MGS feels very much of its time, and exemplifies two very specific trends. The most obvious is the struggles in the move of 2D games to 3D. It's not just that MGS is a 3D version of 2, it's a worse version. The view is so very cramped and it can't fit as many enemies at once for performance reasons. This makes the hypothetically more advanced stealth a wash since any given location is small and devoid of enemies. Pretty much the entire sneaking section of the training mode and in the VR Missions disc is superfluous since none of it matters in the long run. Once you have the pistol and silencer which is available early on, the game is basically a straight action game. Avoiding cameras is also basically out since you almost always have to use Chaff Grenades to disable them instead of avoiding them.
The other trend is of course multimedia. At the time of its release, the grand notion of live action FMV being the future was basically out, and it was also more of a side show on consoles compared to PC anyway. However, MGS is just a low poly 3D version of the same idea except with minimally animated radio conversions to pad things out even more. The game has literally 4 hours of cutscenes and codec conversions which actually puts it as having less gameplay than even the original Metal Gear. (Edit: To clarify on this, cutscene compilations are about 4 hours long and non-speedrun full plays are around 6 ergo 2 hours of core gameplay versus 2.5 hours). It'd be one thing if all the story content was good, but it seems very content at being a schlocky techno-thriller with some small glimpses at being better.
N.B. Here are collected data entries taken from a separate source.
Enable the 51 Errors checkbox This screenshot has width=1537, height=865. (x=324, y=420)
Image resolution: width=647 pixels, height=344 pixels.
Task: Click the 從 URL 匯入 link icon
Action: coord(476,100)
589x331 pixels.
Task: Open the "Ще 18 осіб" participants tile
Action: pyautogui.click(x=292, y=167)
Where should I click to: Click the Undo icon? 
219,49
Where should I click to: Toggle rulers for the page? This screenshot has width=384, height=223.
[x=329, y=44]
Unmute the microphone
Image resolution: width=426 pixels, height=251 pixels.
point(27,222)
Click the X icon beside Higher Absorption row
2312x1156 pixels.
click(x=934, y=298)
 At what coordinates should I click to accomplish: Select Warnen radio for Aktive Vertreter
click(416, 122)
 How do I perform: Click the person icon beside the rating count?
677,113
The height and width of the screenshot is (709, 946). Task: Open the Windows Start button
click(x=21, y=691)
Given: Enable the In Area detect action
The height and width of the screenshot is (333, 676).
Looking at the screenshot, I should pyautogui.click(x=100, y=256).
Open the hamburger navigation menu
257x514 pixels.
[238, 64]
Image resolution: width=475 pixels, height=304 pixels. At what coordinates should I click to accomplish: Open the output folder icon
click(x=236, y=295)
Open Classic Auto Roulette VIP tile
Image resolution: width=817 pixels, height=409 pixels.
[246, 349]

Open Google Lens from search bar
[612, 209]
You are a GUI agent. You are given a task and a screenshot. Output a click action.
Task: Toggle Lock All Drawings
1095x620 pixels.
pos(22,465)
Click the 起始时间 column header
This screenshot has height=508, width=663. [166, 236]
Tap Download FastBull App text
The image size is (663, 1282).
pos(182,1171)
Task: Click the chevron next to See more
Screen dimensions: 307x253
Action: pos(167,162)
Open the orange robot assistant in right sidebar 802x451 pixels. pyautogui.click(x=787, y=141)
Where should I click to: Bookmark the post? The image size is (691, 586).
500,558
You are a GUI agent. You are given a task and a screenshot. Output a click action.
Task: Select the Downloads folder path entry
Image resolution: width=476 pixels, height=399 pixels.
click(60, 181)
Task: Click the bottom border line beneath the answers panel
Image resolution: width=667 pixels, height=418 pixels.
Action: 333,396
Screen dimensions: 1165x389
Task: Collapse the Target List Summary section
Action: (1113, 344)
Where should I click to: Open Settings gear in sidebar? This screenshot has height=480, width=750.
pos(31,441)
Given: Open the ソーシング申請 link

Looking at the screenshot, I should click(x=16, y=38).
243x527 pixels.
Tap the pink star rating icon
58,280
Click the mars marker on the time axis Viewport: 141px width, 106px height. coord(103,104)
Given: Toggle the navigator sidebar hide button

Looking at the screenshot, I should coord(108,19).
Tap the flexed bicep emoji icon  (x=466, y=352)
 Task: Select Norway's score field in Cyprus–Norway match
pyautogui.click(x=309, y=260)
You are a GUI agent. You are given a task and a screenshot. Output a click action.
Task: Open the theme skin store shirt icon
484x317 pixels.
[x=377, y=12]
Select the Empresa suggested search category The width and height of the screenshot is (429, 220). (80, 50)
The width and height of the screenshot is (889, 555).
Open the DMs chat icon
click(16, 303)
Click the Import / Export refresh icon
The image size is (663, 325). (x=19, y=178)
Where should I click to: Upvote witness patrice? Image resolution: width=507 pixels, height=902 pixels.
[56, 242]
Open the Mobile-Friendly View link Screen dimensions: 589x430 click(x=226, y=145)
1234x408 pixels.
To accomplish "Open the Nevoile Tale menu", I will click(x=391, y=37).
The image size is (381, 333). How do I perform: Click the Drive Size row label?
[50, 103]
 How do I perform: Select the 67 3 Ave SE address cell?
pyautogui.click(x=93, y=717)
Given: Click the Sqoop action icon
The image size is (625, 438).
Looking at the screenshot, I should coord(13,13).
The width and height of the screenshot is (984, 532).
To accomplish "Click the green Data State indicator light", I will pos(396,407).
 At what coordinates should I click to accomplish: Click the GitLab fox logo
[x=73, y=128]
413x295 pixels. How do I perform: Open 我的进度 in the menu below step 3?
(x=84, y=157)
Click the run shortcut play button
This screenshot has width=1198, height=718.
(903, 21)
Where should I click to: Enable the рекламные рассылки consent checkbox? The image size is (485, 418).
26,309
I have many other criticisms including how much it cribs directly from MG2, but that's also the core of it. The US just never got MG2, and people generally were not even aware of its existence. It did get fan translated in 1997, but you'd have to be pretty tuned into the MSX scene in particular to even know about it; it's fair to say that most people paying attention to emulation back then cared more about consoles than niche-in-the-US computers. After MGS was out, then it became more well known but still a footnote until MGS3 Subsistence included it. It's a huge jump from NES Metal Gear to MGS, but it's more of a hop and a stumble from MG2. The Japanese reception does seem equally rapturous, but I think so much of that still comes from the novelty of having something approaching a playable action movie. I just wish it was a good movie.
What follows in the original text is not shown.